Un gouvernement sous pression
Le départ de Natalie Fleet s’inscrit dans un contexte de crise politique persistante pour Keir Starmer. Depuis son arrivée à Downing Street, le Premier ministre a dû composer avec des tensions croissantes au sein du Parti travailliste, entre l’aile gauche héritée de Jeremy Corbyn et les centristes proches de Tony Blair.
Selon France 24, plusieurs remaniements ont déjà eu lieu depuis juillet 2024, affaiblissant la cohérence de l’équipe gouvernementale. Les sondages montrent une érosion de la popularité du Premier ministre, avec une cote de confiance en baisse de douze points depuis le début de l’année, selon YouGov.

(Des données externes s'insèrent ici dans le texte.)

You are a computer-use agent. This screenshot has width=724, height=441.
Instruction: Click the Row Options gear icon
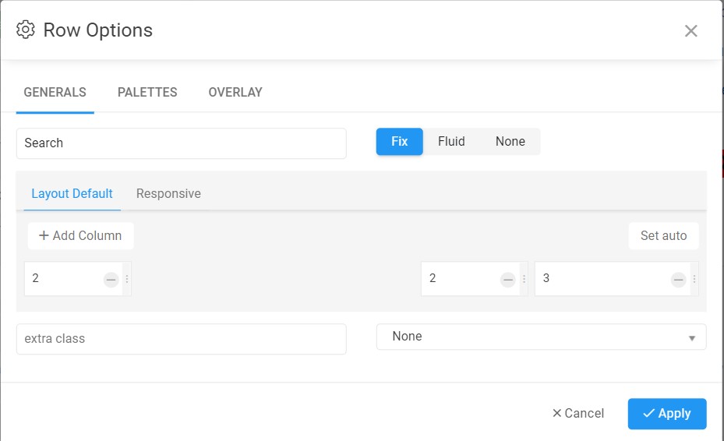26,30
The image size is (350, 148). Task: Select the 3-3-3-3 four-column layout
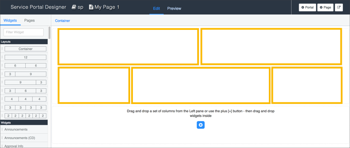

Qui pour reprendre le portefeuille ?
À ce jour, Downing Street n’a pas annoncé le nom du successeur de Natalie Fleet. Les observateurs politiques britanniques évoquent plusieurs noms, dont celui de Sarah Jones, députée de Croydon West et spécialiste des questions de sécurité publique, ou encore d’Alex Davies-Jones, sous-secrétaire d’État aux Victimes et à la Justice.
La nomination devrait intervenir dans les prochains jours, alors que plusieurs textes législatifs relatifs à la protection des femmes victimes de violences sont en discussion au Parlement. Le vide ministériel risque de retarder l’examen de ces réformes, déjà critiquées pour leur lenteur.
Contexte au Royaume-Uni
Le Royaume-Uni compte environ 70 millions d’habitants et fait face à une crise politique marquée par des remaniements fréquents depuis le retour des travaillistes au pouvoir. Le gouvernement Starmer, élu en juillet 2024 après quatorze ans de gestion conservatrice, peine à stabiliser son équipe ministérielle face aux divisions internes du parti.
La question des violences faites aux femmes reste un enjeu majeur outre-Manche, avec des chiffres alarmants : selon l’Office for National Statistics, une femme sur quatre au Royaume-Uni a été victime de violences domestiques au cours de sa vie. Le portefeuille de la sauvegarde est donc scruté de près par les associations féministes et les médias britanniques.
Natalie Fleet, élue députée de Bolsover en 2024 dans les Midlands de l’Est, n’a pas encore précisé si elle envisageait de quitter la politique ou de se recentrer sur son mandat parlementaire. Son silence sur les raisons précises de son départ alimente les spéculations à Westminster.